> _TASK INSTRUCTIONS_: Nothing in the listing below should be skipped, so transcribe it all exactly.

(RECORD SET)

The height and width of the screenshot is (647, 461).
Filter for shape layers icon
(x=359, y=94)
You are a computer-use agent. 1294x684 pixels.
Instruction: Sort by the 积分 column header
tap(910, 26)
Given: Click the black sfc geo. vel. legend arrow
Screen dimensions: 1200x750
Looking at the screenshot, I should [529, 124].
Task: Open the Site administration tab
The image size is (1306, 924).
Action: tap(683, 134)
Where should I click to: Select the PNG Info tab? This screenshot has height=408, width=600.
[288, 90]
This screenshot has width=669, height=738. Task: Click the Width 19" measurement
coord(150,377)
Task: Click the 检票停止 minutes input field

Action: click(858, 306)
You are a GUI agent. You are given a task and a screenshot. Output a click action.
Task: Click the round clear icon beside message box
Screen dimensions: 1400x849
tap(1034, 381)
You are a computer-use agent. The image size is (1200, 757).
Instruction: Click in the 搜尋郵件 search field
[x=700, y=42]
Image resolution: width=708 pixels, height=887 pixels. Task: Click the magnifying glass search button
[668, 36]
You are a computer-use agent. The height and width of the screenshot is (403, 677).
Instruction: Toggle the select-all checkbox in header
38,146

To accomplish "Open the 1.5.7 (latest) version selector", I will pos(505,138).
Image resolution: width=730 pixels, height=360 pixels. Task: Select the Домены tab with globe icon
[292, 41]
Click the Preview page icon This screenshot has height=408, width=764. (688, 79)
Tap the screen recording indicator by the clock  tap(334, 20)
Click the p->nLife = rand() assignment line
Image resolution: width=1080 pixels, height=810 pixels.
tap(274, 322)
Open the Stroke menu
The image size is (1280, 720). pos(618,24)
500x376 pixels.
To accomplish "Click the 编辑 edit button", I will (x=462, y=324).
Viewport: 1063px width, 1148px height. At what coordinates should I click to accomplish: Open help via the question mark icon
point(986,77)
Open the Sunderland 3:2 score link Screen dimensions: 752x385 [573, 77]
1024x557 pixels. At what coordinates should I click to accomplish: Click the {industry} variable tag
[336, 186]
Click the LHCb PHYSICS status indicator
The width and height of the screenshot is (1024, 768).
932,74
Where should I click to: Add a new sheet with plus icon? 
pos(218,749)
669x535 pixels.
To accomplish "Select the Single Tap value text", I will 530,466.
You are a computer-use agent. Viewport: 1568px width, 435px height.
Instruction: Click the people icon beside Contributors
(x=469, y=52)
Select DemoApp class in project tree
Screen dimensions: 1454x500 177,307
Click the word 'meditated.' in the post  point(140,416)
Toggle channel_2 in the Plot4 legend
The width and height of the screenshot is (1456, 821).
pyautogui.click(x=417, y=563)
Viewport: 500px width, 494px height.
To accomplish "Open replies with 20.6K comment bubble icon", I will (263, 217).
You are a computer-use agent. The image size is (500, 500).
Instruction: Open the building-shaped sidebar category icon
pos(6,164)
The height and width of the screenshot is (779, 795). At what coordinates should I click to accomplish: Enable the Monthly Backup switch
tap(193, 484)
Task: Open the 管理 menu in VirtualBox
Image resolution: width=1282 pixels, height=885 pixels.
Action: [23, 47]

(End RECORD SET)

> _ANSWER BELOW_:
The height and width of the screenshot is (647, 461).
Filter for shape layers icon
(x=359, y=94)
You are a computer-use agent. 1294x684 pixels.
Instruction: Sort by the 积分 column header
tap(910, 26)
Given: Click the black sfc geo. vel. legend arrow
Screen dimensions: 1200x750
Looking at the screenshot, I should [529, 124].
Task: Open the Site administration tab
The image size is (1306, 924).
Action: tap(683, 134)
Where should I click to: Select the PNG Info tab? This screenshot has height=408, width=600.
[288, 90]
This screenshot has width=669, height=738. Task: Click the Width 19" measurement
coord(150,377)
Task: Click the 检票停止 minutes input field

Action: click(858, 306)
You are a GUI agent. You are given a task and a screenshot. Output a click action.
Task: Click the round clear icon beside message box
Screen dimensions: 1400x849
tap(1034, 381)
You are a computer-use agent. The image size is (1200, 757).
Instruction: Click in the 搜尋郵件 search field
[x=700, y=42]
Image resolution: width=708 pixels, height=887 pixels. Task: Click the magnifying glass search button
[668, 36]
You are a computer-use agent. The height and width of the screenshot is (403, 677).
Instruction: Toggle the select-all checkbox in header
38,146

To accomplish "Open the 1.5.7 (latest) version selector", I will pos(505,138).
Image resolution: width=730 pixels, height=360 pixels. Task: Select the Домены tab with globe icon
[292, 41]
Click the Preview page icon This screenshot has height=408, width=764. (688, 79)
Tap the screen recording indicator by the clock  tap(334, 20)
Click the p->nLife = rand() assignment line
Image resolution: width=1080 pixels, height=810 pixels.
tap(274, 322)
Open the Stroke menu
The image size is (1280, 720). pos(618,24)
500x376 pixels.
To accomplish "Click the 编辑 edit button", I will (x=462, y=324).
Viewport: 1063px width, 1148px height. At what coordinates should I click to accomplish: Open help via the question mark icon
point(986,77)
Open the Sunderland 3:2 score link Screen dimensions: 752x385 [573, 77]
1024x557 pixels. At what coordinates should I click to accomplish: Click the {industry} variable tag
[336, 186]
Click the LHCb PHYSICS status indicator
The width and height of the screenshot is (1024, 768).
932,74
Where should I click to: Add a new sheet with plus icon? 
pos(218,749)
669x535 pixels.
To accomplish "Select the Single Tap value text", I will 530,466.
You are a computer-use agent. Viewport: 1568px width, 435px height.
Instruction: Click the people icon beside Contributors
(x=469, y=52)
Select DemoApp class in project tree
Screen dimensions: 1454x500 177,307
Click the word 'meditated.' in the post  point(140,416)
Toggle channel_2 in the Plot4 legend
The width and height of the screenshot is (1456, 821).
pyautogui.click(x=417, y=563)
Viewport: 500px width, 494px height.
To accomplish "Open replies with 20.6K comment bubble icon", I will (263, 217).
You are a computer-use agent. The image size is (500, 500).
Instruction: Open the building-shaped sidebar category icon
pos(6,164)
The height and width of the screenshot is (779, 795). At what coordinates should I click to accomplish: Enable the Monthly Backup switch
tap(193, 484)
Task: Open the 管理 menu in VirtualBox
Image resolution: width=1282 pixels, height=885 pixels.
Action: [23, 47]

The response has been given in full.